**SELECTED PASSAGE:**
========================================
Why Payload and Reach Are the First Specs You Check
When you're sizing a robot for a new application, payload capacity and reach are the two numbers everyone looks at first. And for good reason — get either one wrong and you're either buying a robot that can't do the job or spending $30,000 more than you needed to.
But here's the thing: those headline specs on a datasheet don't tell the whole story. A FANUC M-20iD/25 is rated at 25 kg payload with a 1,831 mm reach. But mount a heavy gripper on the wrist, extend the arm fully, and run it at max speed? You won't get anywhere near that 25 kg in practice. Understanding why — and how to properly size a robot — saves time, money, and a lot of headaches during integration.
Payload Capacity: More Than a Single Number
The rated payload on a spec sheet is the maximum mass the robot can handle at its wrist flange. It includes everything attached to the J6 flange: the end effector, any adaptor plates, cabling, and the workpiece itself.
Here's where it gets tricky. Most robots also spec moment and inertia loads at the wrist. These are rotational forces that depend on the center of gravity of whatever you've mounted. A compact 10 kg part centered on the flange puts far less stress on J5 and J6 than a 10 kg part cantilevered 300 mm off-center.
========================================
**DATA SECTION:**
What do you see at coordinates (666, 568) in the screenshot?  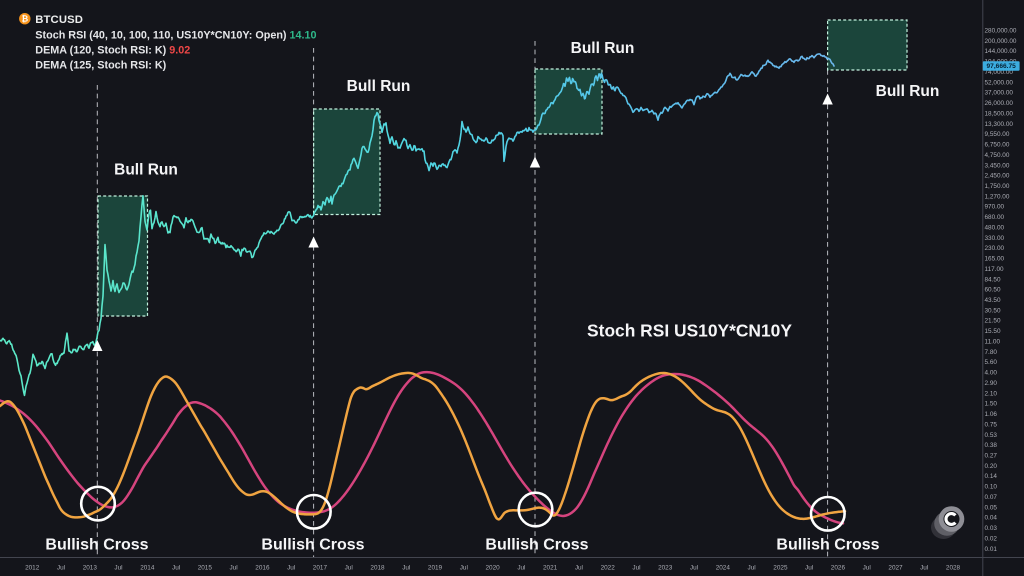 I see `svg-text: 2023` at bounding box center [666, 568].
========================================
**ASSIGNMENT 1:** Could you retype the article on robot payload and reach, starting at "Payload Capacity: More" and ending at "the workpiece itself."?
**ASSIGNMENT 2:** How would the article on robot payload and reach go on? Write its continuation, beginning right after its final sentence.

**TASK ANSWER 1:**
Payload Capacity: More Than a Single Number
The rated payload on a spec sheet is the maximum mass the robot can handle at its wrist flange. It includes everything attached to the J6 flange: the end effector, any adaptor plates, cabling, and the workpiece itself.

**TASK ANSWER 2:**
Take a typical assembly application. You might have a dual-gripper with pneumatic actuators, sensor cables, and a tool changer plate. That tooling package easily weighs 5-8 kg before you ever pick up a part. If you're handling 4 kg parts, your total wrist load is 9-12 kg — and now that "15 kg rated" robot is running at 60-80% of its capacity.
Practical rule of thumb: aim for a robot with a rated payload at least 25-30% higher than your total wrist load (tooling + part). This gives you margin for speed, acceleration, and the occasional heavier variant.
What Happens When You Exceed Payload
Running a robot over its rated payload doesn't always fail dramatically. What you'll typically see:
- Path accuracy degrades. The arm drifts off the programmed path, especially at higher speeds. For machine vision applications where placement accuracy matters, this is a killer.
- Servo alarms increase. The motors work harder to hold position, triggering overcurrent faults. You'll see intermittent J4, J5, or J6 alarms that are maddening to troubleshoot.
- Reducer life shortens. This is the expensive one. Overloading accelerates wear on the harmonic drives and RV reducers in the wrist joints. A reducer replacement on a 6-axis robot can run $8,000-$15,000 in parts and labor.
- Cycle time suffers. The controller automatically limits speed and acceleration when it detects loads approaching the limits. Your 12-second cycle becomes 16 seconds and nobody can figure out why.
Reach: It's Not Just About Distance
Robot reach is typically specified as the maximum distance from the J1 axis (base) to the J6 flange center. But effective working range depends on the specific positions you need to hit.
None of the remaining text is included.